Mesoscopic studies of the role of defects in structural phase transformations

A mesoscopic description (nano to micrometer) of physical processes in solids, where atomic length scales merge with those of the continuum, represents a crucial and perhaps most challenging aspect of understanding material behavior. This arises, for example, during displacive (martensitic) phase transformations where the distortions associated with the strains in unit cells and intra-unit cell displacements (or shuffles) propagate over larger distances so that competing long-range effects lead to the formation of inhomogeneities such as interfaces, spatially correlated domains and complex microstructure.

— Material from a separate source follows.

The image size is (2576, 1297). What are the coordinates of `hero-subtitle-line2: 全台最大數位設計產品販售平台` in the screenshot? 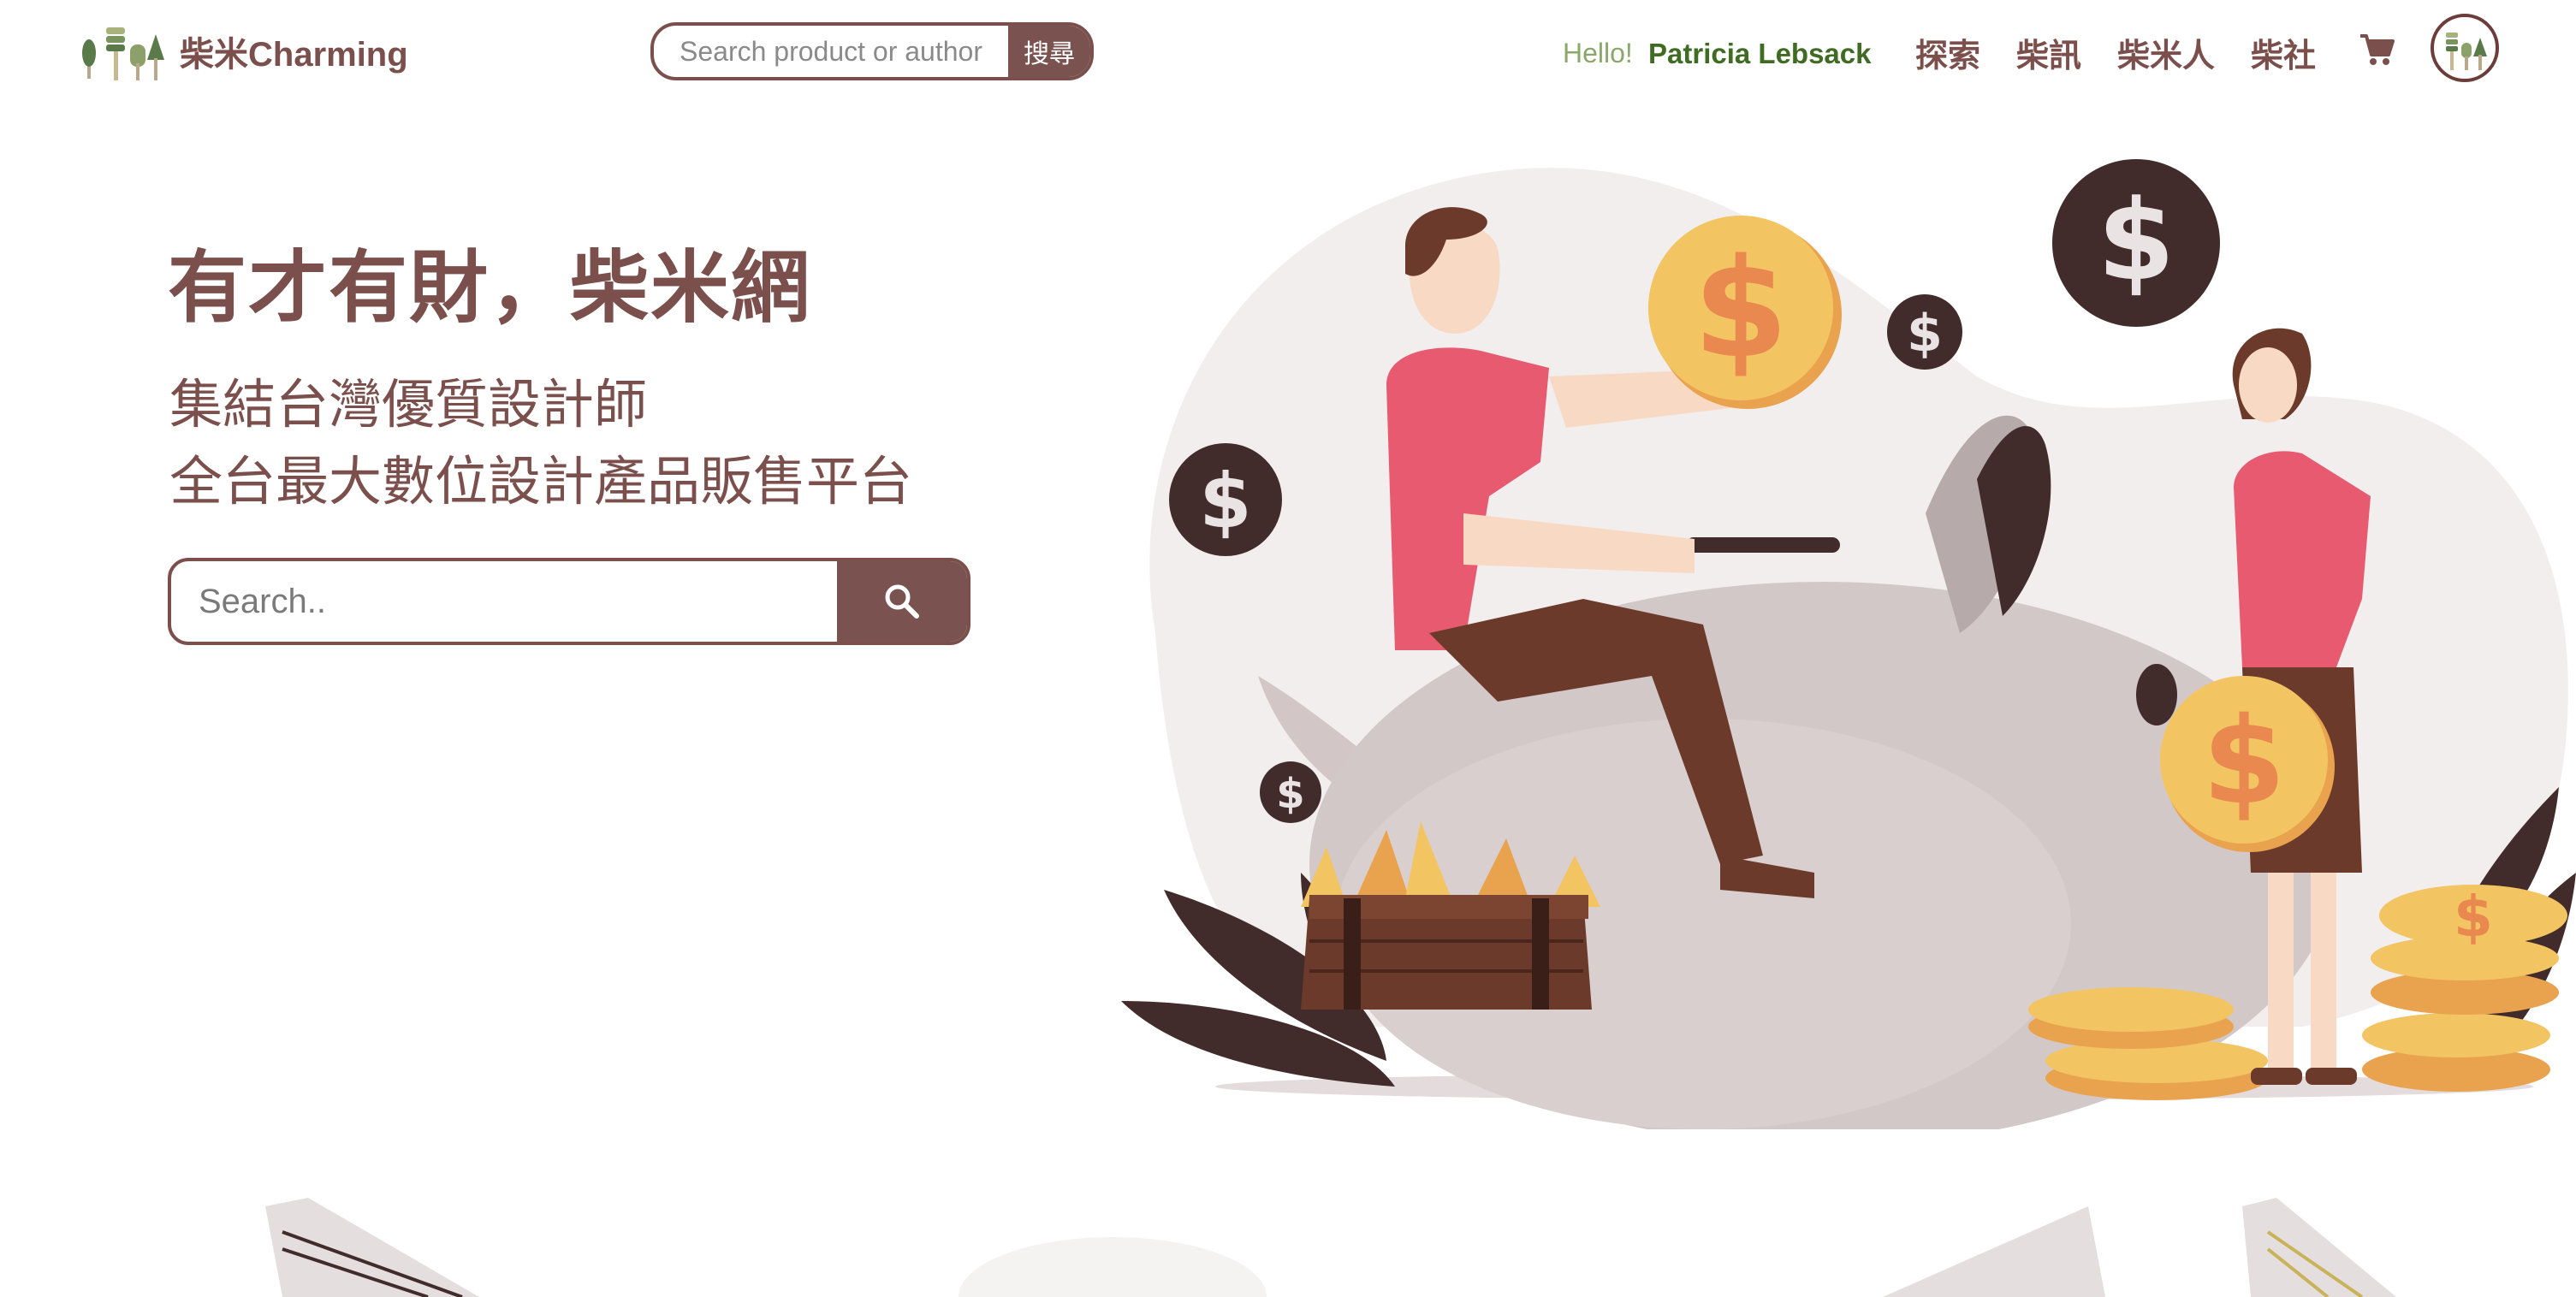 It's located at (541, 481).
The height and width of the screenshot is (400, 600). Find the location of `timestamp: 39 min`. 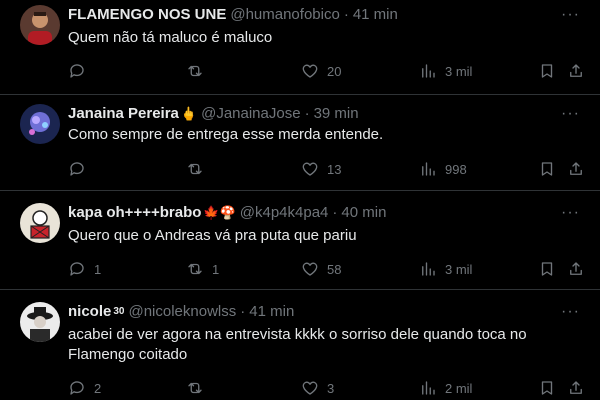

timestamp: 39 min is located at coordinates (336, 114).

Our objective in this research is to incorporate dislocations into the Landau theory to study martensitic phase transformations affected by plastic deformation. We consider an anisotropic medium that is described by the elastic constants corresponding to the high-temperature cubic phase. Utilizing Kröner's continuum theory of dislocations, we develop a self-consistent scheme that allows simultaneous calculation of the microstructure and the evolution of the dislocation density. Above is a result of the simulation of a material whose high-temperature phase is square (or cubic) and the low-temperature phase is rectangular (or tetragonal). Below Tc, the microstructure is characterized by alternating regions of the two variants of the martensite. The minimum of the free energy corresponds to the alternating dislocation walls that decorate the twin boundaries. At present, we are working on a fully 3D theory that will allow for studies of the interplay between microstructure and long-range elastic fields of dislocations, in particular investigations of dislocation pattern formation.

Collaboration: R. Gröger (IPM), T. Lookman (LANL), A. Saxena (LANL)

Complex plastic deformation of bcc metals

The plastic deformation of crystalline materials is governed by motion of dislocations. In close-packed metals such as face-centered cubic (fcc) and hexagonal close-packed (hcp) metals that deform by basal slip, the dislocations possess planar cores and so their slip planes are well defined. This allows for formulating relatively simple macroscopic yield criteria the most common of which are those due to von Mises, Tresca, Mohr and Coulomb, or Drucker and Prager. On the other hand, plastic deformation of body-centered cubic (bcc) metals is governed mainly by the motion of 1/2<111> screw dislocations that possess non-planar cores and thus their slip planes are not well defined. The same applies to the {0110} prism slip and even more so to the {0111} pyramidal slip in hcp metals. Moreover, owing to the non-planar character of the core the dislocation glide may be affected by all components of the applied stress tensor and, therefore, the core symmetry is generally broken under the operation of external stresses. Consequently, both the yield and flow rules for bcc metals are significantly more complex and can be formulated only after one gains a complete knowledge of the behavior of screw dislocations on the atomic scale.
molybdenum (BOP)
tungsten (BOP)

In order to elucidate the origin of the plastic deformation of bcc metals, we performed an extensive computational study of the behavior of 1/2<111> screw dislocations under stress utilizing the state-of-the-art Bond Order Potentials (BOP) for these materials. These calculations provide the dependence of the critical resolved shear stress (Peierls stress) to move the dislocation on the orientation of the plane in which it is applied and on the shear stress perpendicular to the slip direction. These results are subsequently used to obtain yield criteria that capture the complex behavior of these dislocations in bcc metals. Under tension, the most operative slip system is the most highly stressed (-101)[111] system. However, under compression the activity of individual slip system varies with orientation. This is demonstrated in the figures above that show the regions of activity of the primary slip system(s) in molybdenum and tungsten. In the case of molybdenum, the obtained map agrees well with many experimental observations performed in the past fifty years. However, similar comparison for tungsten cannot be made due to insufficient experimental data. In this case, computer simulations serve as an indispensable source of insight into the plastic deformation of this technologically important metal.